PROBLEM DETAILS:
Repeat the lines below word for word, leaving out the pictures.

--- RECORDS FOR PROCESSING ---

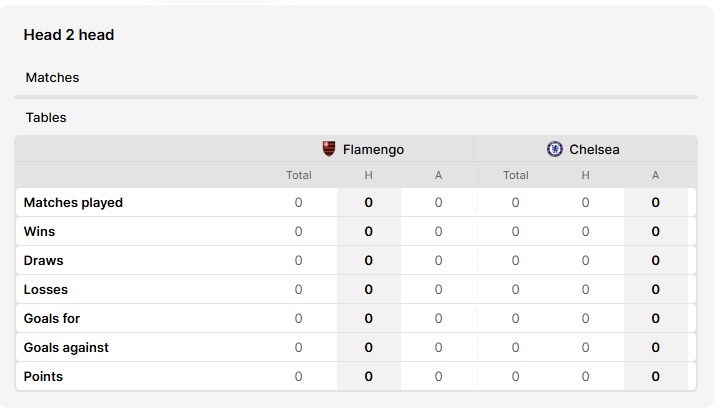Select the Goals against row label

[66, 348]
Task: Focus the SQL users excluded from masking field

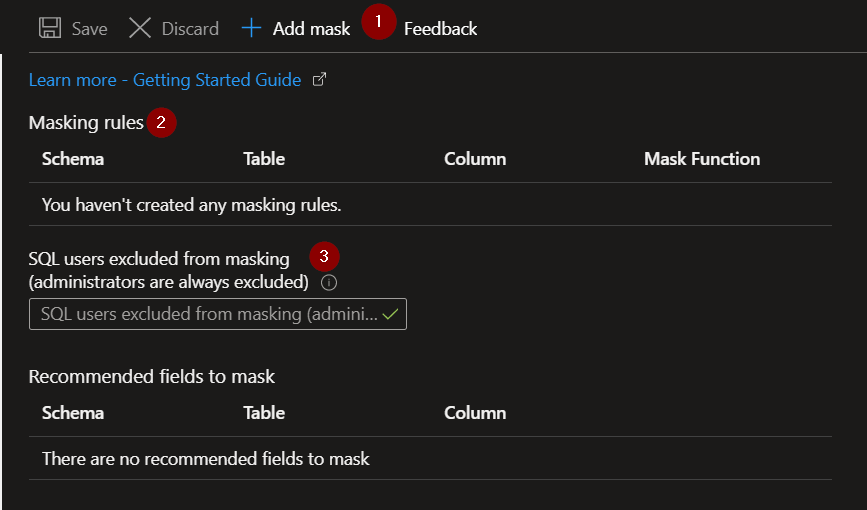Action: [x=218, y=314]
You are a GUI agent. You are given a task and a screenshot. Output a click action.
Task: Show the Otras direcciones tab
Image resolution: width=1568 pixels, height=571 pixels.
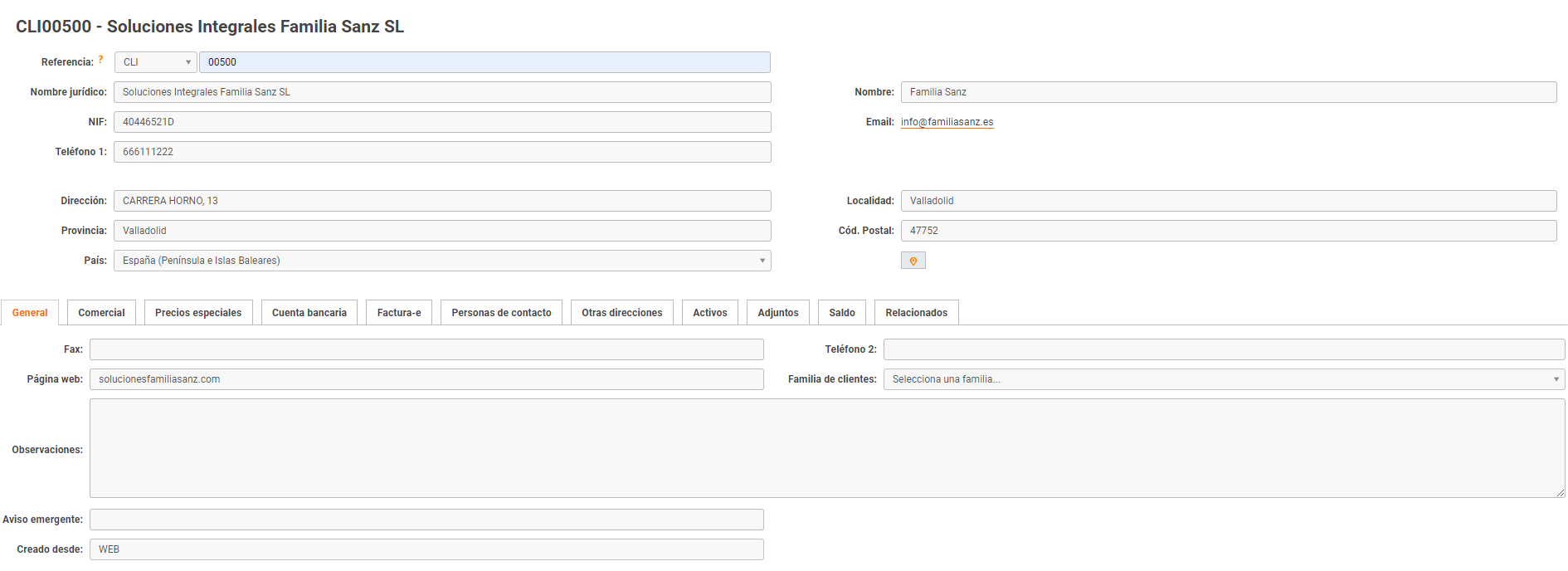[x=621, y=313]
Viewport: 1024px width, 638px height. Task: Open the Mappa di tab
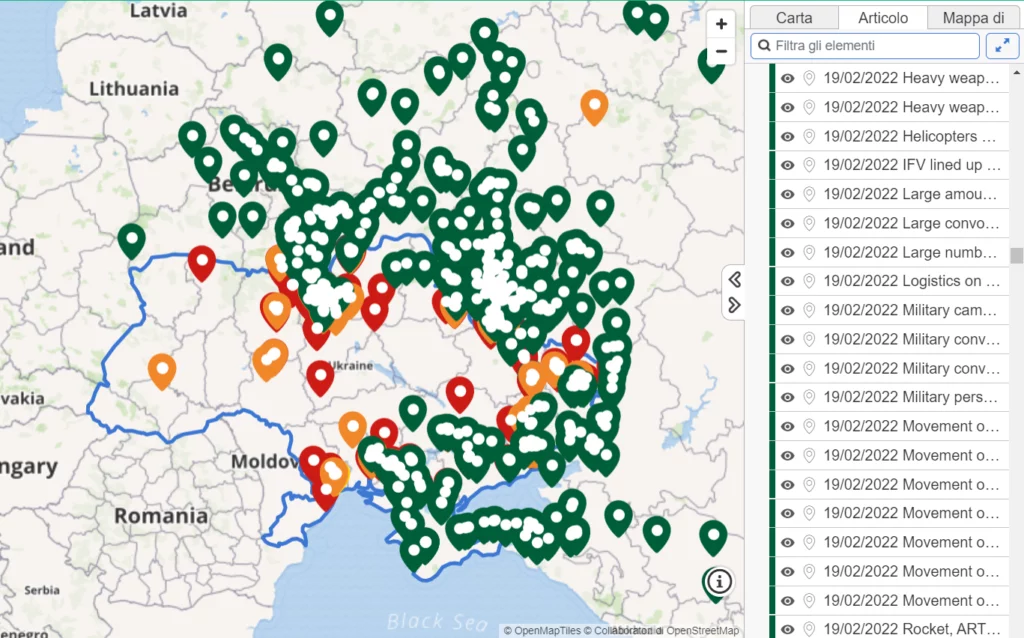971,18
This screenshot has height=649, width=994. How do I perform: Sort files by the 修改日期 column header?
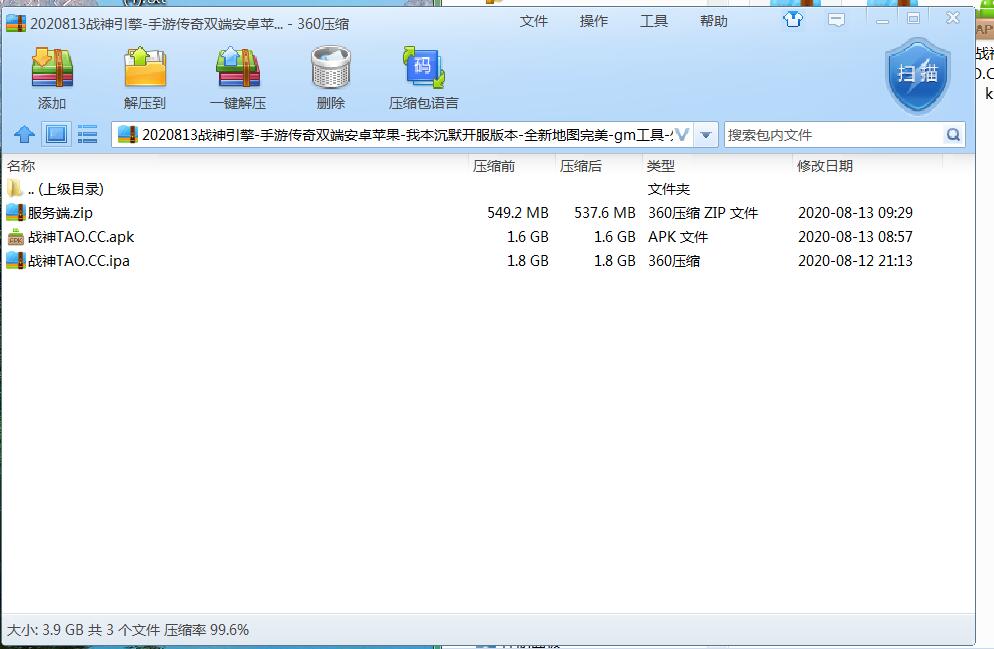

---

THE OUTPUT:
Select the Goals against row label

[66, 348]
Task: Focus the SQL users excluded from masking field

Action: [x=218, y=314]
You are a GUI agent. You are given a task and a screenshot. Output a click action.
Task: Show the Otras direcciones tab
Image resolution: width=1568 pixels, height=571 pixels.
[x=621, y=313]
Viewport: 1024px width, 638px height. Task: Open the Mappa di tab
971,18
This screenshot has height=649, width=994. How do I perform: Sort files by the 修改日期 column header?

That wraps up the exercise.